BEGIN STUDY MATERIAL

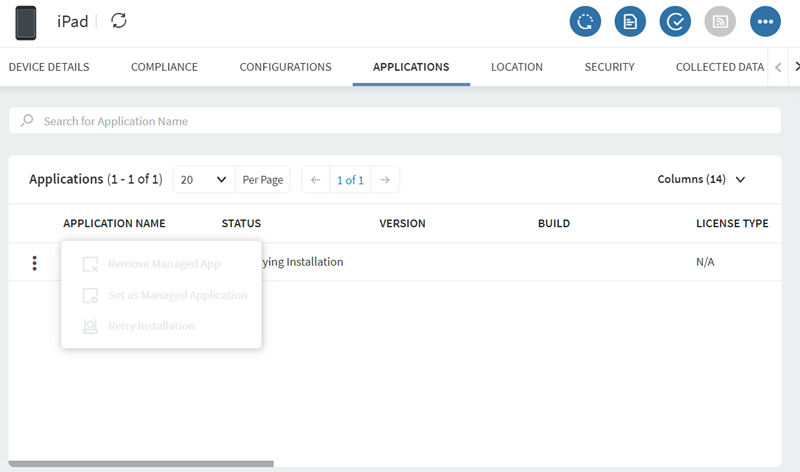Go to the previous page arrow
800x472 pixels.
click(315, 180)
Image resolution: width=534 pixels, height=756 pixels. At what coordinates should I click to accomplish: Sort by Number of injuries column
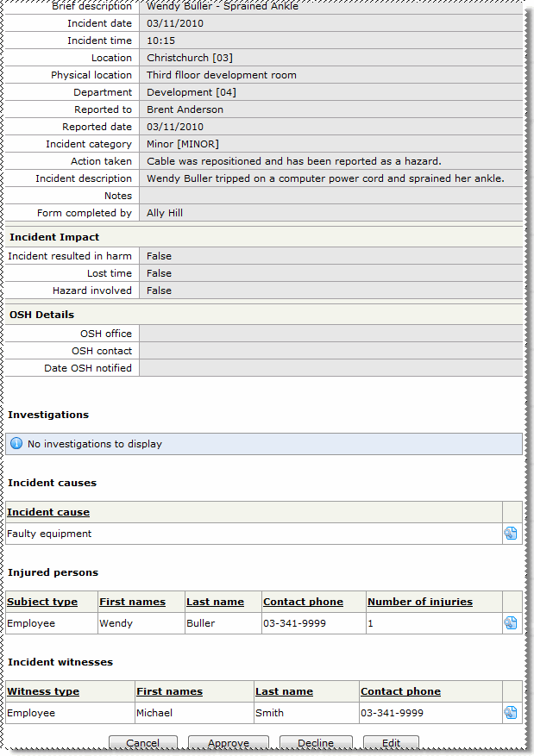click(419, 602)
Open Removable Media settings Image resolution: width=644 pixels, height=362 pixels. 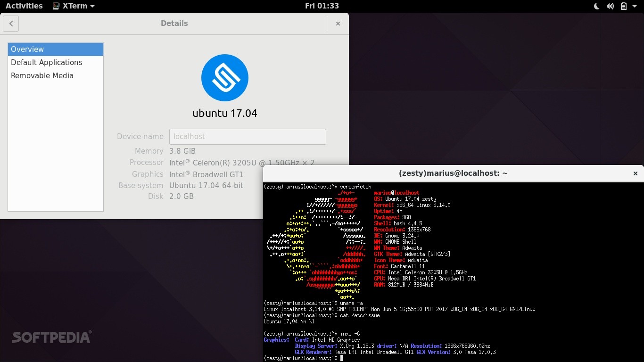click(42, 75)
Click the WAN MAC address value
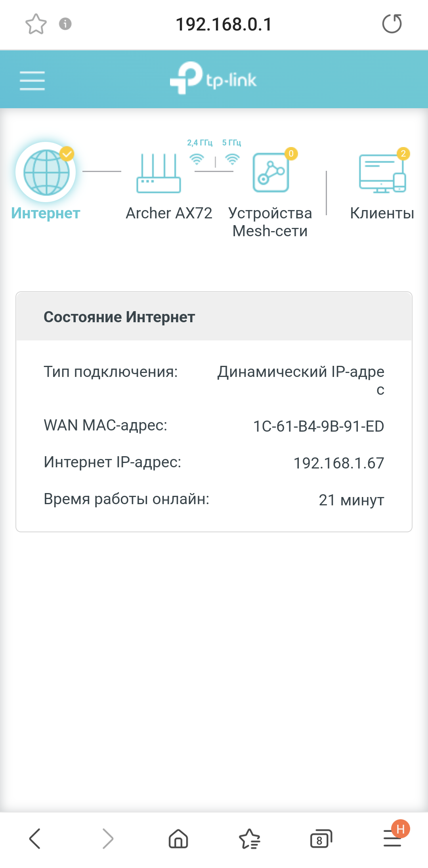This screenshot has width=428, height=868. (319, 426)
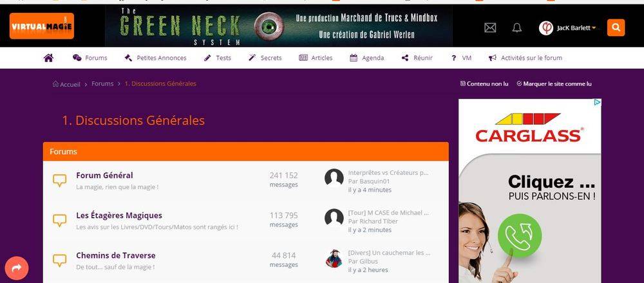Click the orange share arrow button
Screen dimensions: 644x283
(17, 268)
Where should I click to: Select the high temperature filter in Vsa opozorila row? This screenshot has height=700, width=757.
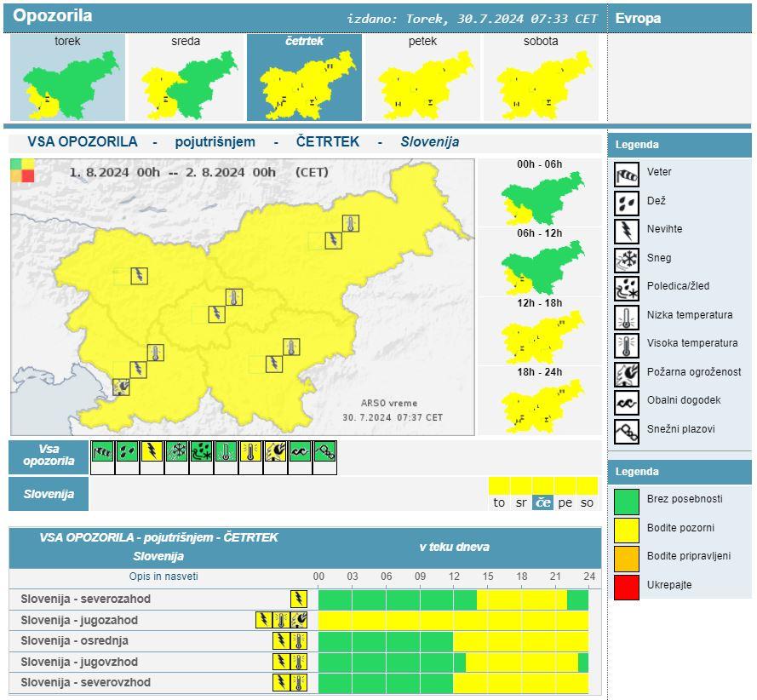[250, 451]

END STUDY MATERIAL

» **PROBLEM**
Nothing but the lines from the line containing "Click the WAN MAC address value" through the last line of the records above should be written out, exactly and without the pictures.

» **YOUR SOLUTION**
Click the WAN MAC address value
This screenshot has width=428, height=868. (319, 426)
Click the orange share arrow button
Screen dimensions: 644x283
(17, 268)
Where should I click to: Select the high temperature filter in Vsa opozorila row? This screenshot has height=700, width=757.
[250, 451]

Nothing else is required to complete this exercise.